**What is expected:**
Within the material below, transcribe exactly the lines from the one holding "The height and width of the screenshot is (450, 900)." through the one holding "Task: Select 10K Eco (8) fare on SK2864", keeping both ends and skipping the rest.

================

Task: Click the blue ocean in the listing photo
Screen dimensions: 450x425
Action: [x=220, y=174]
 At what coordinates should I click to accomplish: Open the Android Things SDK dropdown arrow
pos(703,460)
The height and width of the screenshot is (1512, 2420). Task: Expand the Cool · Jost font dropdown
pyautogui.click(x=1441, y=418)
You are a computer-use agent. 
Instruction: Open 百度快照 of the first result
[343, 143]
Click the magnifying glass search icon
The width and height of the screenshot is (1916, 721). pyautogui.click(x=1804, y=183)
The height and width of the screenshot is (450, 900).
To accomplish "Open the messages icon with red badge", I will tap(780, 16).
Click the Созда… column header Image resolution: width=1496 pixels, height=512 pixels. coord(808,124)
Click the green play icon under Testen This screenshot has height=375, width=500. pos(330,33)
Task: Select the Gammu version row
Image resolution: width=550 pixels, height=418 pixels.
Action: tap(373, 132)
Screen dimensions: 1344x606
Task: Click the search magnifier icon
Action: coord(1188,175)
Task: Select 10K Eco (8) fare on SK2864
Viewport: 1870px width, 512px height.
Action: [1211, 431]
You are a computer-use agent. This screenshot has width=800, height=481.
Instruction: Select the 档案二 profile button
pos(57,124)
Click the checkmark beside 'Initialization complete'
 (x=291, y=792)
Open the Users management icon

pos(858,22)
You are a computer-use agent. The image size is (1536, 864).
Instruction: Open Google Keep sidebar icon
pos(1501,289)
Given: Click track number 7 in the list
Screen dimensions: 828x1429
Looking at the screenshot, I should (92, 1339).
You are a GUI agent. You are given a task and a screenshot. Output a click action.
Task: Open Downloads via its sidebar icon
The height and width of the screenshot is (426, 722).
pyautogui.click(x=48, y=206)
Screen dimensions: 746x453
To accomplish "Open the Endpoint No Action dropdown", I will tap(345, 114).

================

**Result:**
The height and width of the screenshot is (450, 900).
To accomplish "Open the messages icon with red badge", I will tap(780, 16).
Click the Созда… column header Image resolution: width=1496 pixels, height=512 pixels. coord(808,124)
Click the green play icon under Testen This screenshot has height=375, width=500. pos(330,33)
Task: Select the Gammu version row
Image resolution: width=550 pixels, height=418 pixels.
Action: tap(373, 132)
Screen dimensions: 1344x606
Task: Click the search magnifier icon
Action: coord(1188,175)
Task: Select 10K Eco (8) fare on SK2864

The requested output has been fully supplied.